▶ _PROBLEM_
Update the lines from the one with "Given: Open chart settings hexagon icon" up to and including the one with "Looking at the screenshot, I should coord(1585,752)." by changing "chart settings" to "chart options" and leaving everything else as is. Omit the pictures.

▶ _DATA FOR THIS EXERCISE_

----------------

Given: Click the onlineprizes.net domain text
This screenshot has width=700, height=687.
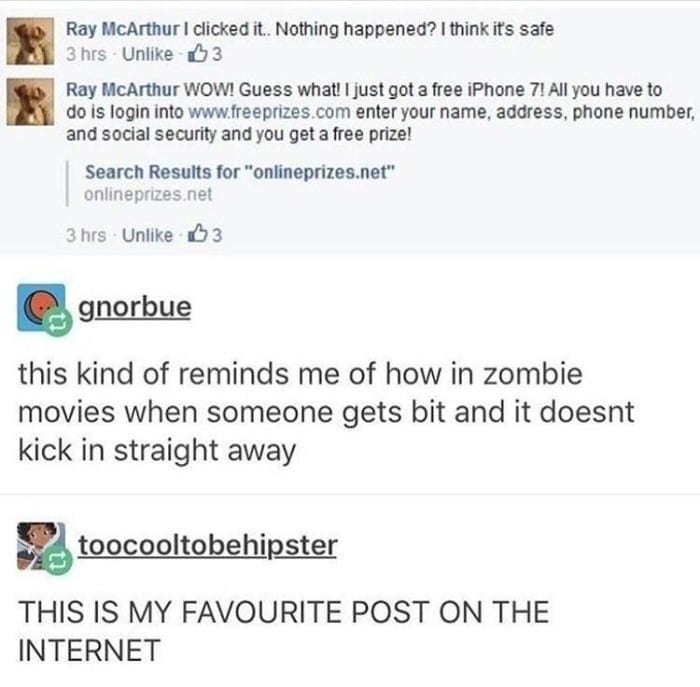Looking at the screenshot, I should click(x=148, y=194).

----------------

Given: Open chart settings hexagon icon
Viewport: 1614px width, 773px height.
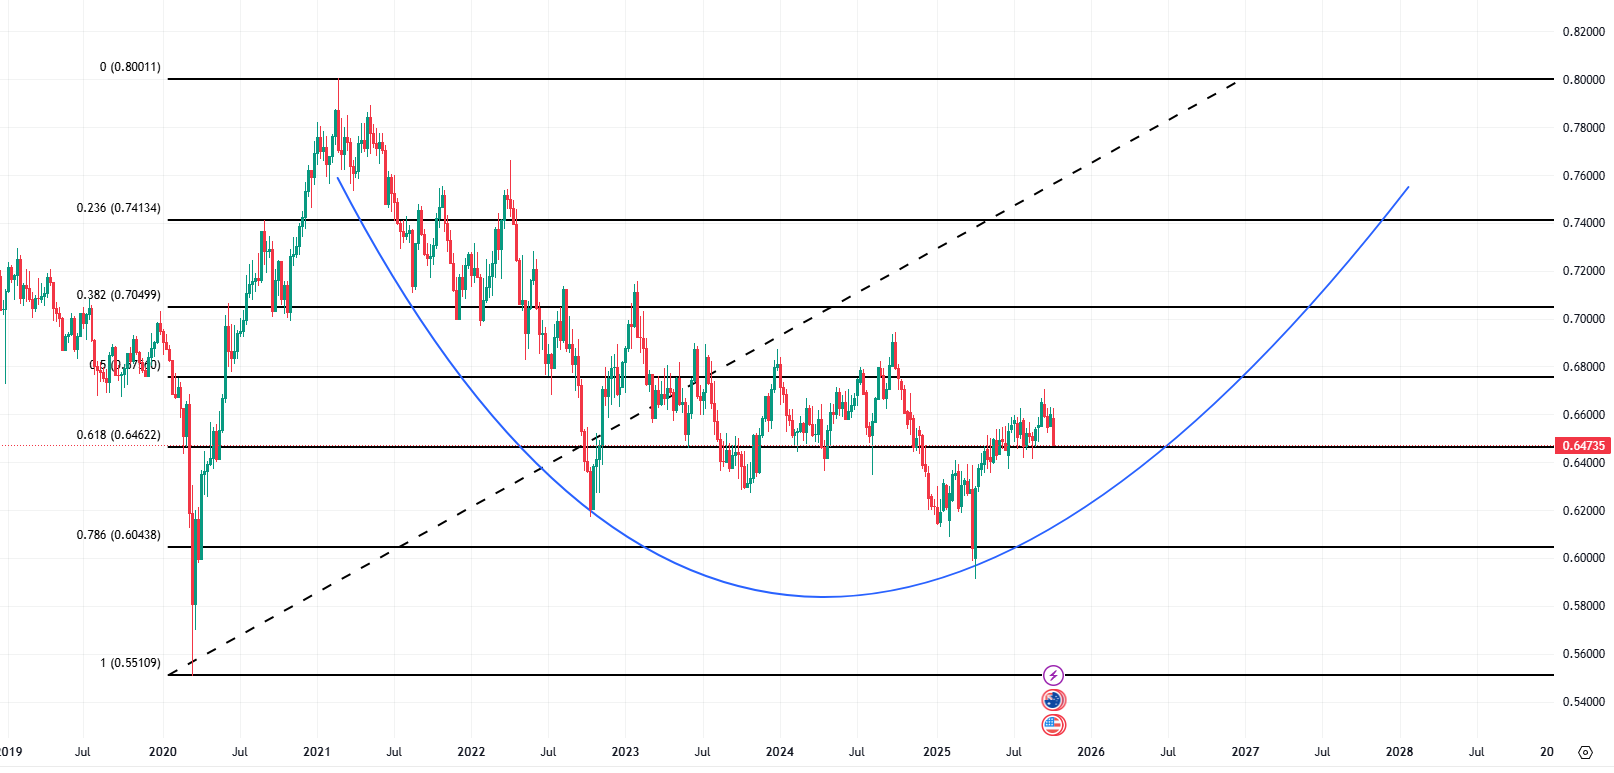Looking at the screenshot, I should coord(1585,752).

----------------

▶ _TASK RESPONSE_
Given: Open chart options hexagon icon
Viewport: 1614px width, 773px height.
Looking at the screenshot, I should coord(1585,752).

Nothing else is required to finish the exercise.